__WORK TO COMPLETE__: A verbatim reprint of the records below is what this exercise asks for.
=== GIVEN ENTRIES ===
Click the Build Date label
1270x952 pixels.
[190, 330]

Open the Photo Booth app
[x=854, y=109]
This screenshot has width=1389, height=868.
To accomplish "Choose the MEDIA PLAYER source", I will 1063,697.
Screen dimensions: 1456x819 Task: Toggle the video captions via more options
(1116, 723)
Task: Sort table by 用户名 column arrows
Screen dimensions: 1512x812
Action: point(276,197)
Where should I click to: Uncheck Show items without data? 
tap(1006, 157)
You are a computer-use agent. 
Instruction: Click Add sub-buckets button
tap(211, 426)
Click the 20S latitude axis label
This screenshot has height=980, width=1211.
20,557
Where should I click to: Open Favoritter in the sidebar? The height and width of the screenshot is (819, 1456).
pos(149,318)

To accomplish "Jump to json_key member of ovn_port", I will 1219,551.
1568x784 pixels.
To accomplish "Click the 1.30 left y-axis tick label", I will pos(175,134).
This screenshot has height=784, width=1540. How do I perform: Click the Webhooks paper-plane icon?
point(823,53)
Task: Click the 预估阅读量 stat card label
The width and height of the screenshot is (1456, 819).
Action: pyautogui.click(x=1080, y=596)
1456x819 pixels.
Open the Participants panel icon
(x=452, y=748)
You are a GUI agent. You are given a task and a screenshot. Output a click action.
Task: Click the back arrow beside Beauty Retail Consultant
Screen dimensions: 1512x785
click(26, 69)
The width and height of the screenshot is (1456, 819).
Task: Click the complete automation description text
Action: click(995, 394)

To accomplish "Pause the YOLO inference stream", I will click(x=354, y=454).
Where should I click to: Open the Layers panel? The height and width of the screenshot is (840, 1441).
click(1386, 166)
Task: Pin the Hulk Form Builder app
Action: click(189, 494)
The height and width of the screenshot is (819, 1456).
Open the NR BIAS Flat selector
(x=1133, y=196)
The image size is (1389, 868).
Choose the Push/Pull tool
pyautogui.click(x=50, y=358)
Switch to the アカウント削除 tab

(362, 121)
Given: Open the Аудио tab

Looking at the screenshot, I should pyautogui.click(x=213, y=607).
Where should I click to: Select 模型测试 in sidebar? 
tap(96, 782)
===
__TASK RESULT__:
Click the Build Date label
1270x952 pixels.
[190, 330]

Open the Photo Booth app
[x=854, y=109]
This screenshot has width=1389, height=868.
To accomplish "Choose the MEDIA PLAYER source", I will 1063,697.
Screen dimensions: 1456x819 Task: Toggle the video captions via more options
(1116, 723)
Task: Sort table by 用户名 column arrows
Screen dimensions: 1512x812
Action: point(276,197)
Where should I click to: Uncheck Show items without data? 
tap(1006, 157)
You are a computer-use agent. 
Instruction: Click Add sub-buckets button
tap(211, 426)
Click the 20S latitude axis label
This screenshot has height=980, width=1211.
20,557
Where should I click to: Open Favoritter in the sidebar? The height and width of the screenshot is (819, 1456).
pos(149,318)

To accomplish "Jump to json_key member of ovn_port", I will 1219,551.
1568x784 pixels.
To accomplish "Click the 1.30 left y-axis tick label", I will pos(175,134).
This screenshot has height=784, width=1540. How do I perform: Click the Webhooks paper-plane icon?
point(823,53)
Task: Click the 预估阅读量 stat card label
The width and height of the screenshot is (1456, 819).
Action: pyautogui.click(x=1080, y=596)
1456x819 pixels.
Open the Participants panel icon
(x=452, y=748)
You are a GUI agent. You are given a task and a screenshot. Output a click action.
Task: Click the back arrow beside Beauty Retail Consultant
Screen dimensions: 1512x785
click(26, 69)
The width and height of the screenshot is (1456, 819).
Task: Click the complete automation description text
Action: click(995, 394)

To accomplish "Pause the YOLO inference stream", I will click(x=354, y=454).
Where should I click to: Open the Layers panel? The height and width of the screenshot is (840, 1441).
click(1386, 166)
Task: Pin the Hulk Form Builder app
Action: click(189, 494)
The height and width of the screenshot is (819, 1456).
Open the NR BIAS Flat selector
(x=1133, y=196)
The image size is (1389, 868).
Choose the Push/Pull tool
pyautogui.click(x=50, y=358)
Switch to the アカウント削除 tab

(362, 121)
Given: Open the Аудио tab

Looking at the screenshot, I should pyautogui.click(x=213, y=607).
Where should I click to: Select 模型测试 in sidebar? 
tap(96, 782)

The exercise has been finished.